Inclinez-vous devant Ibrahimovic demande Pierre Ménès

Photo Icon Sport

En ce début de saison, la double vie de Zlatan Ibrahimovic est passée au crible. A désormais 34 ans, le Suédois a déjà été blessé deux fois depuis le mois d’août, et ne pèse plus beaucoup sur le jeu parisien. Néanmoins, il continue de marquer et d’être jugé indispensable par son entraineur, même si sa position sur le terrain a encore une fois changé, puisqu’elle de plus en plus basse. Pour Pierre Ménès, il serait temps que l’on donne un peu de crédit au géant scandinave, non seulement parce que la saison ne fait que débuter et qu’Ibra a besoin d’enchainer les matchs pour être à son meilleur niveau, mais aussi parce que l’attaquant parisien est une star mondiale, et que la L1 n’en compte pas beaucoup. Son record de buts marqués avec le PSG l’atteste, Ibrahimovic est toujours là et ses détracteurs vont devoir faire avec. 

« En inscrivant un second penalty contre Marseille, dimanche dernier, Zlatan Ibrahimovic est devenu le meilleur buteur de l’histoire du PSG en trois saisons. Aujourd’hui, pour beaucoup, «Ibra» dérange, ralentit le jeu du PSG, inhibe ses coéquipiers – Cavani en priorité –, et serait carrément devenu un boulet. Quel manque de respect pour un joueur considéré par toute la planète comme une immense star. Ce qui est d’ailleurs indirectement admis par les médias français, qui nous font bouffer du Zlatan pour un oui ou pour un non, et parfois pour rien.

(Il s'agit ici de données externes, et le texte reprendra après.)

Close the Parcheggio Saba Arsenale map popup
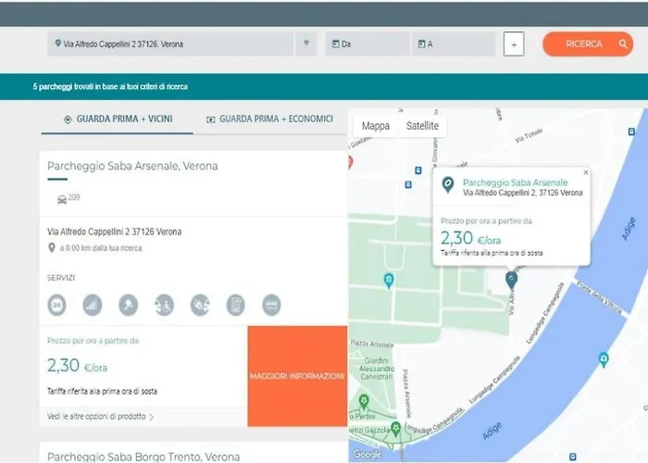Image resolution: width=648 pixels, height=463 pixels. pyautogui.click(x=585, y=172)
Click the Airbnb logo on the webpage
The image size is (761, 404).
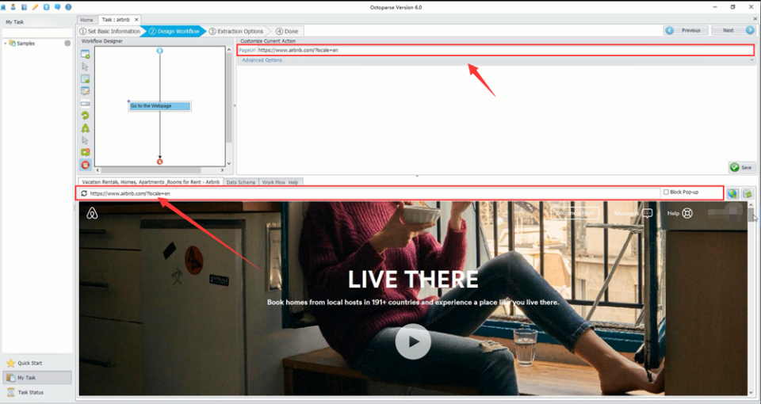pyautogui.click(x=92, y=213)
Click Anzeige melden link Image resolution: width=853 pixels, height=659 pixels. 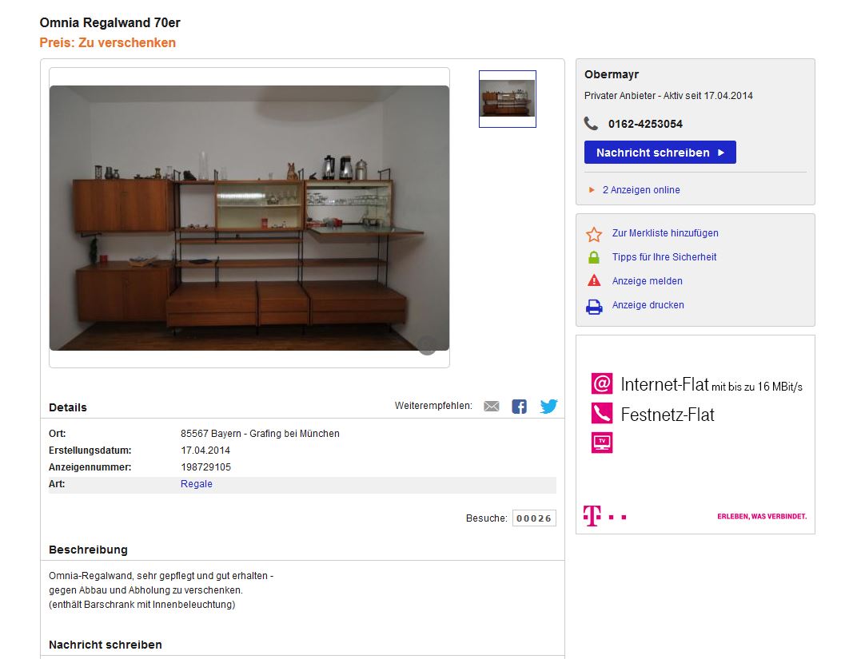coord(647,281)
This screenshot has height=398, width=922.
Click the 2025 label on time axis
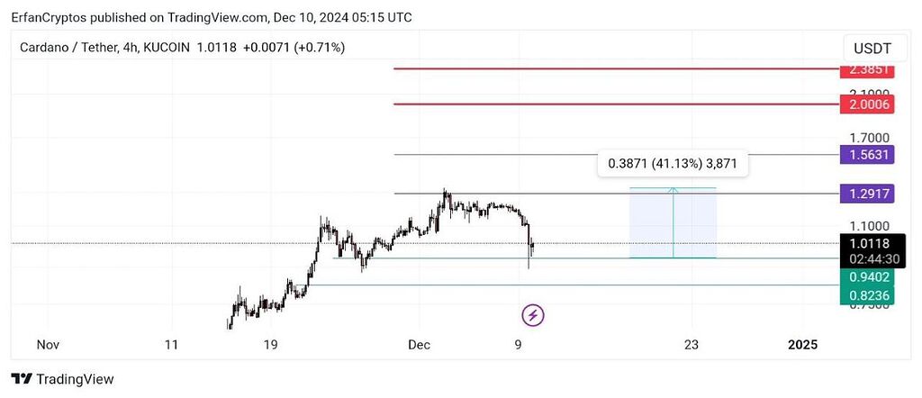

On en oublie l’essentiel : c’est l’arrivée de Zlatan Ibrahimovic qui a donné une autre dimension au projet qatari du PSG. Par ses buts, ses sorties médiatiques impayables (je suis désolé, il me fait rire), mais aussi par son influence sur le terrain. Parce qu’Ibra est ce qu’on appelle «plus qu’un joueur». Ceux qui ont vu les joueurs du PSG dans le couloir de la Beaujoire, il y a quelques jours, ont pu comprendre cela. Après une première période épouvantable, Paris était logiquement mené par Nantes (1-0). Derrière la porte vitrée, on a clairement vu un seul joueur remonter son équipe : Zlatan. Trois minutes après la reprise, il égalisait, coupant définitivement les ailes aux Canaris. Un but tout pourri. Mais un but qui compte, qui fait mal à l’adversaire. Autrement dit, quel entraîneur assis sur le banc du PSG se priverait d’Ibra ? Ou inversement, si vous étiez l’entraîneur de l’adversaire des Parisiens, seriez-vous soulagé de voir Ibra absent ou pas ? Les gens objectifs ont la réponse », a expliqué un Pierre Ménès qui en profite pour glisser un tacle non dissimulé à Daniel Riolo, qui milite pour la disparition de Zlatan Ibrahimovic du 11 de départ du PSG depuis le début de la saison.